HERE’S a wee tale which I swear is true. I cannot divulge the identity of the individual concerned for fear of embarrassing the unfortunate chap.

Back in the mid-seventies, Jock Stein bought a proven goalscorer for Celtic. As ever, the legendary manager was looking to add more firepower to the side and he saw this player as being an ideal addition to his squad.

The character in question had netted regularly for his three other senior clubs prior to the transfer and there seemed absolutely no reason to anticipate the blanks stacking up at the Hoops.

Alas, the poor bloke could do little right after arriving at his new place of employment. I was at Celtic Park to witness his solitary strike which I reckon even my good self in my carpet slippers would have been able to tuck away. He didn’t get too many chances to celebrate his big moment – Big Jock punted him a couple of months later.

BALL BHOY…Jock Stein didn’t often get it wrong in the transfer market.

Inevitably, he refound his killer touch in front of goal and the strikes mounted up all the way to his retirement about a decade later.

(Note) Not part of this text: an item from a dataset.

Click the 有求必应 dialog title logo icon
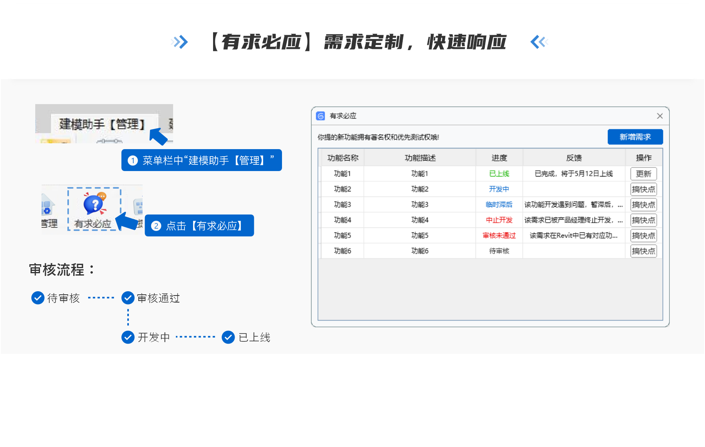705x447 pixels. (x=320, y=116)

Many years after his brief excursion to the east end of Glasgow, I was having a small libation with a Sunday Mail News Desk colleague in our office pub on the Clydeside. In came the former player, who also played for Scotland at one stage, and joined our company. I hadn’t been aware of any association between my editorial colleague and the one -time Celt. It transpired they had been born and brought up in the same village.

I took the opportunity to explore why his goalscoring career had stalled so spectacularly and dismally at Parkhead.

“When I played for other teams,” he explained, “I knew if I beat one defender I was in on goal.

“It would be just me one-on-one with the keeper and then it was up to me to make sure I didn’t miss. That was never the case at Celtic.

“I could beat one defender and there was another bloody player blocking my way. I might be able to get past him, but then you could be confronted with a third obstacle.

“I had never encountered that before in my career. I struggled to overcome the problem and I’m afraid I just couldn’t handle it. When I left Celtic, the situation reverted back to what I was used to with other clubs and I started scoring goals again.”

I recollected the conversation when I read this week that Kevin van Veen is interested in a quickfire return to Scotland after leaving Motherwell for Dutch outfit Groningen in the summer.

Inevitably, he was linked with Celtic. Admittedly, his scoring ratio at Fir Park was excellent – 33 in 67 games – but if the 32-year-old frontman does play in Glasgow any time soon it won’t be in the east end of the city.